-- DATA UNDER STUDY --
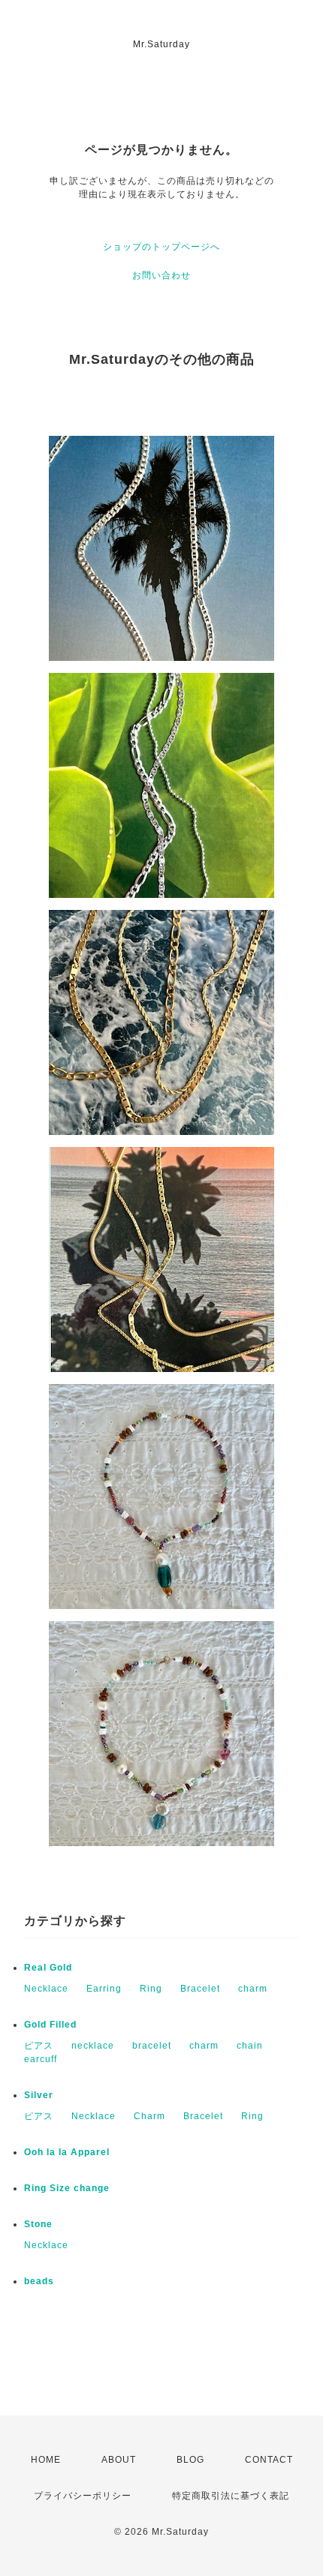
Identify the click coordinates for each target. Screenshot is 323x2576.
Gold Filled (50, 2024)
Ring (151, 1988)
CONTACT (269, 2459)
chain (250, 2045)
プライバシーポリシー (82, 2495)
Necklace (46, 1988)
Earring (104, 1988)
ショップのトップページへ (161, 247)
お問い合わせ (161, 275)
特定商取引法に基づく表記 (230, 2495)
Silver (38, 2095)
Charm (149, 2116)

-- WORK TO BE COMPLETED --
Once the pictures are dropped, repeat the data above exactly.

-- OUTPUT FOR THIS TASK --
Identify the click coordinates for each target. Screenshot is 323x2576.
Gold Filled (50, 2024)
Ring (151, 1988)
CONTACT (269, 2459)
chain (250, 2045)
プライバシーポリシー (82, 2495)
Necklace (46, 1988)
Earring (104, 1988)
ショップのトップページへ (161, 247)
お問い合わせ (161, 275)
特定商取引法に基づく表記 (230, 2495)
Silver (38, 2095)
Charm (149, 2116)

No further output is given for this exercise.